:: WHAT YOU SHOULD DO ::
Below are some records. Return exactly their lines from the one containing "At what coordinates should I click to accomplish: Take" through the one containing "Image resolution: width=740", and drop the pictures.

:: DATA TO PROCESS ::

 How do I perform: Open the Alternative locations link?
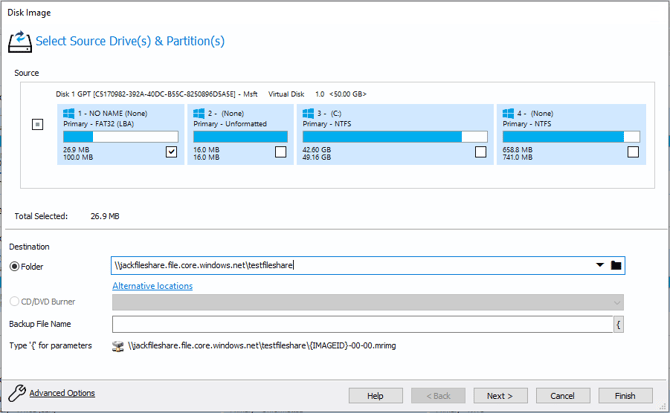click(152, 286)
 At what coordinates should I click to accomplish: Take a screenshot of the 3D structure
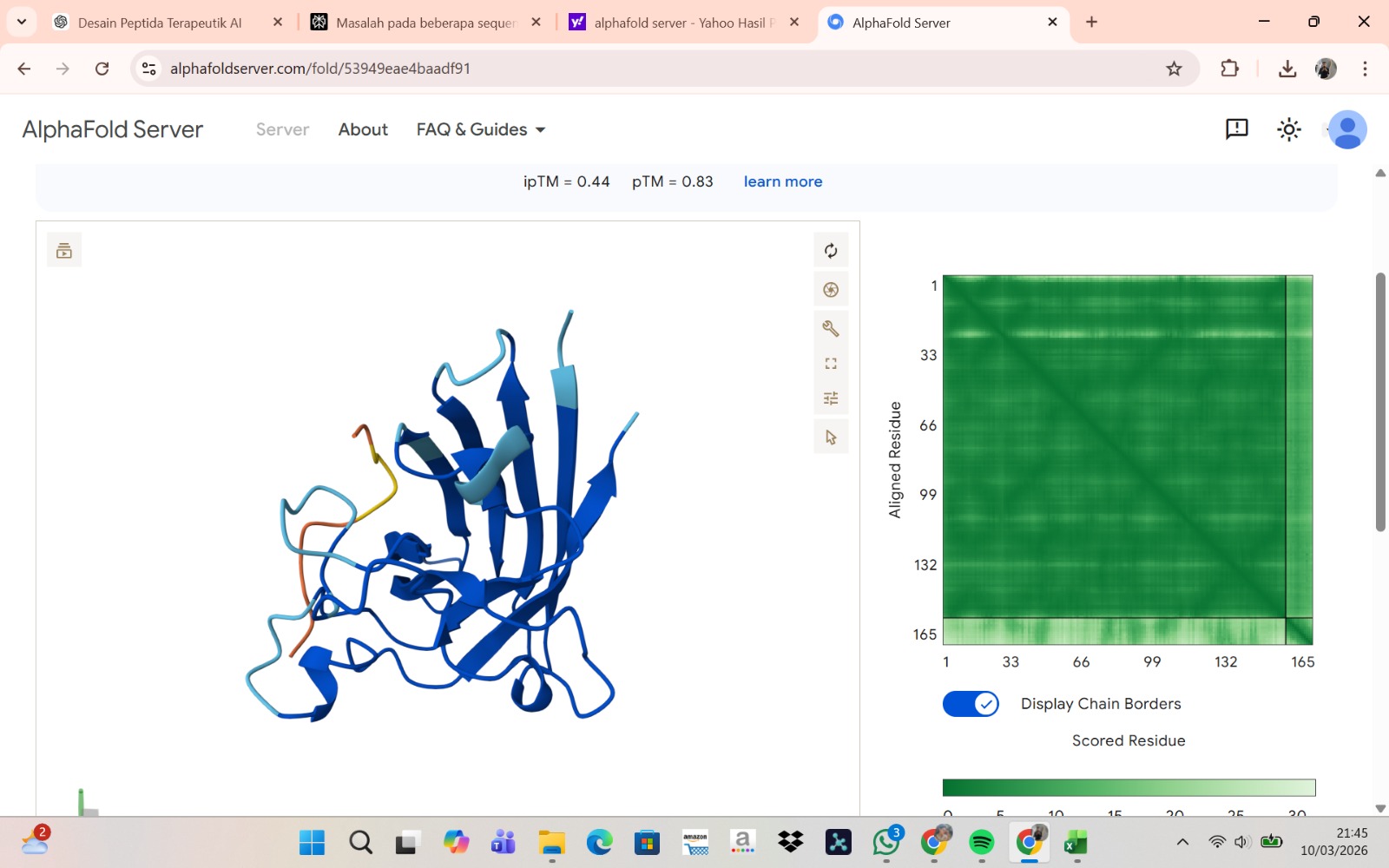pyautogui.click(x=831, y=290)
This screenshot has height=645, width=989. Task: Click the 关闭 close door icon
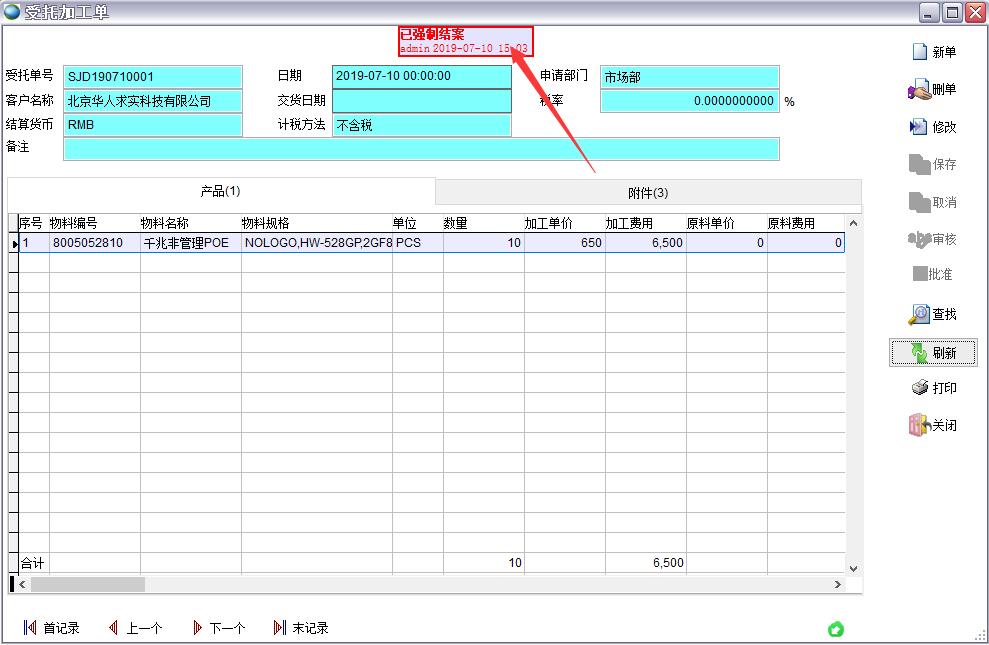[x=919, y=425]
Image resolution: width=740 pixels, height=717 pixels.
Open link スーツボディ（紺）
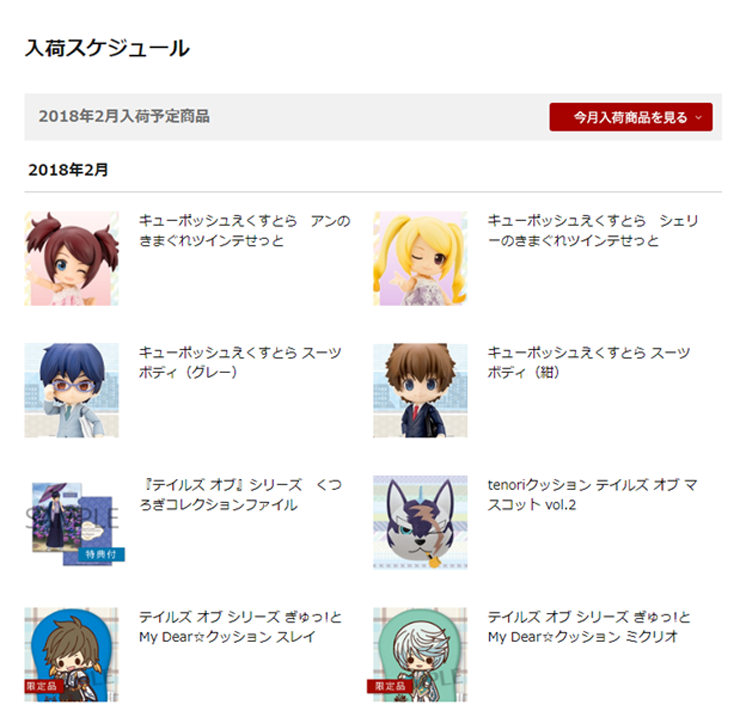tap(589, 362)
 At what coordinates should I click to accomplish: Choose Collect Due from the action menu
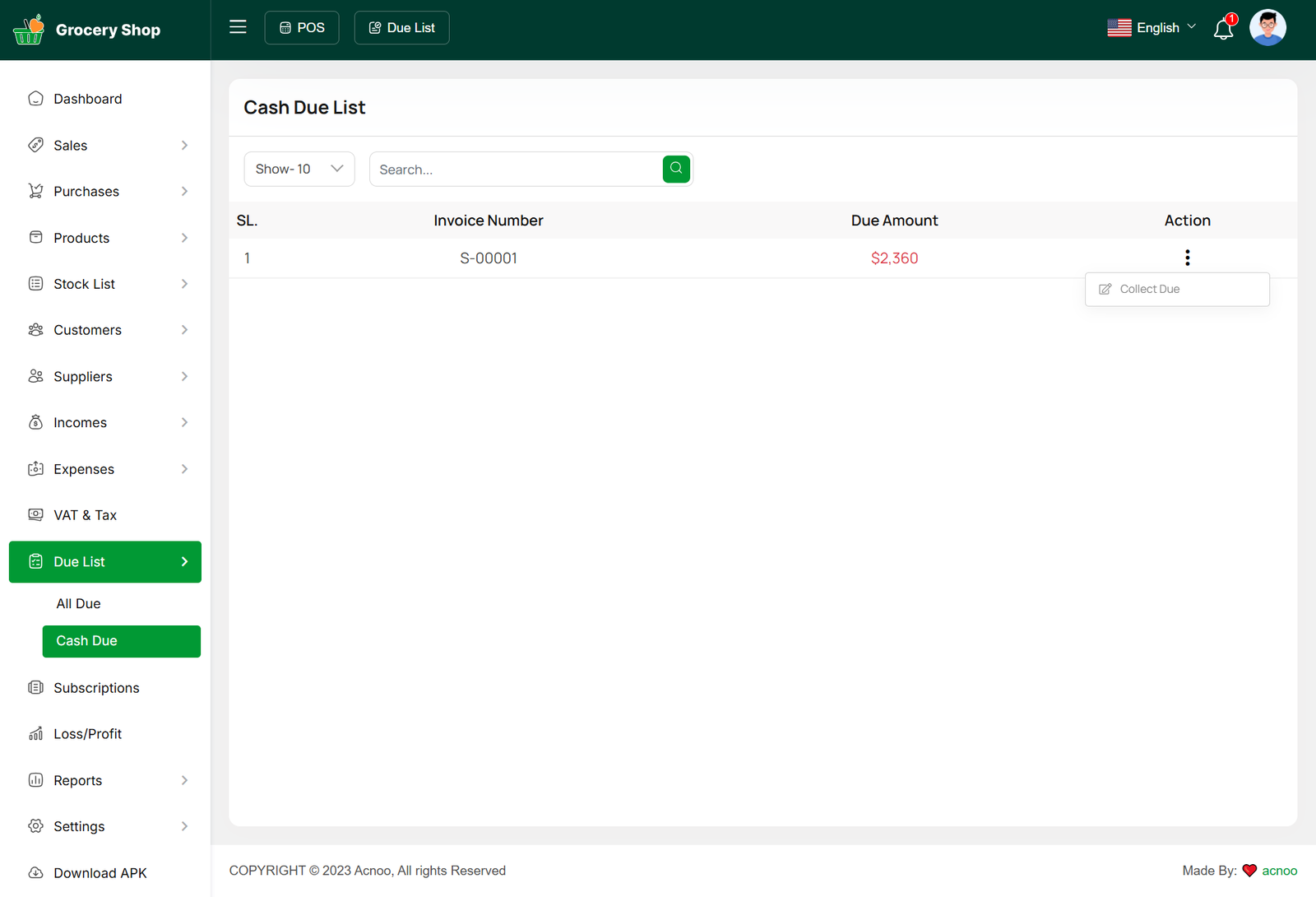pos(1149,289)
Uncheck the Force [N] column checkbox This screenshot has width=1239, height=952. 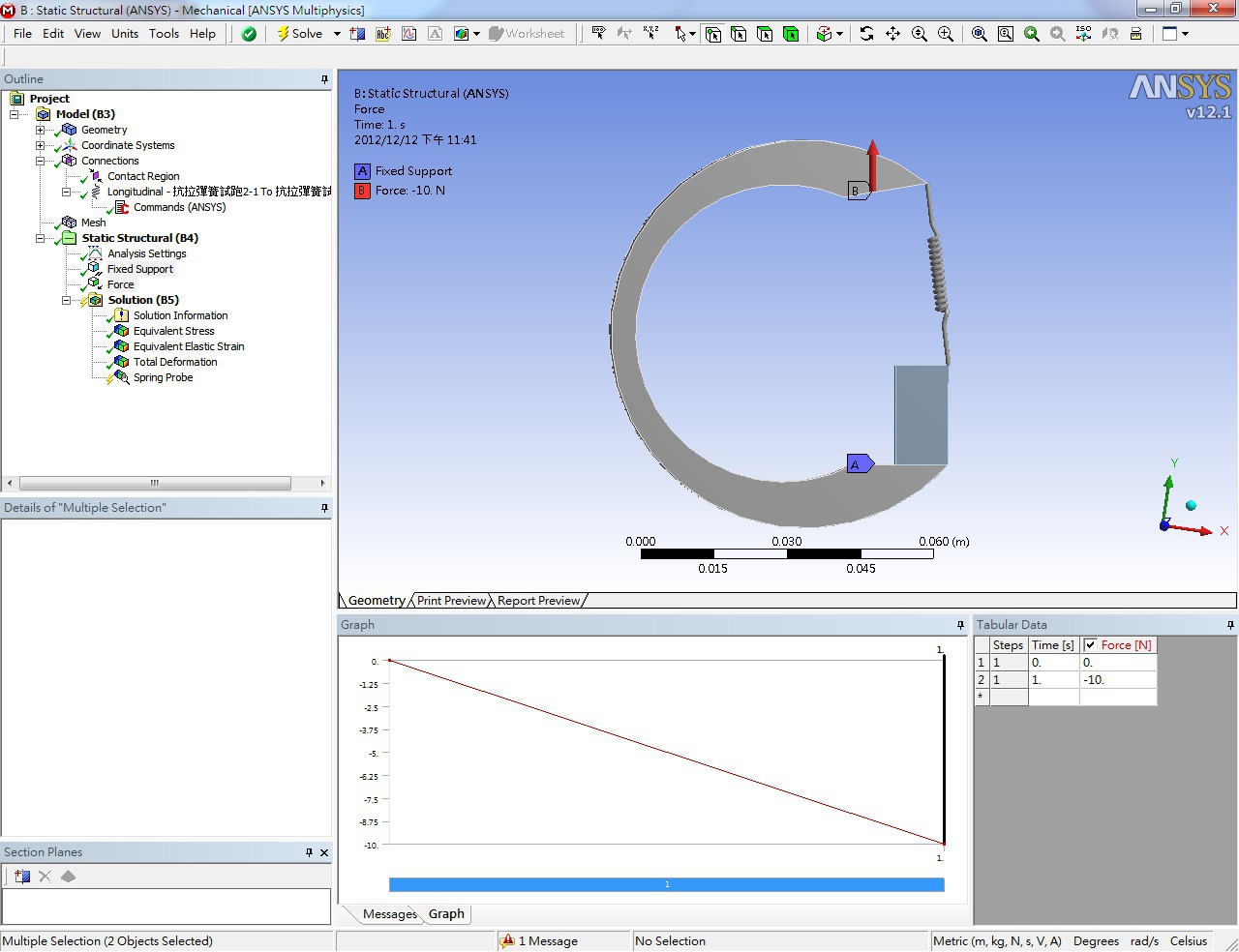pyautogui.click(x=1091, y=645)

:: ANSWER AREA ::
 At what coordinates should I click to accomplish: Take a screenshot of the 3D structure
pyautogui.click(x=831, y=290)
This screenshot has height=645, width=989. Task: Click the 关闭 close door icon
[x=919, y=425]
Image resolution: width=740 pixels, height=717 pixels.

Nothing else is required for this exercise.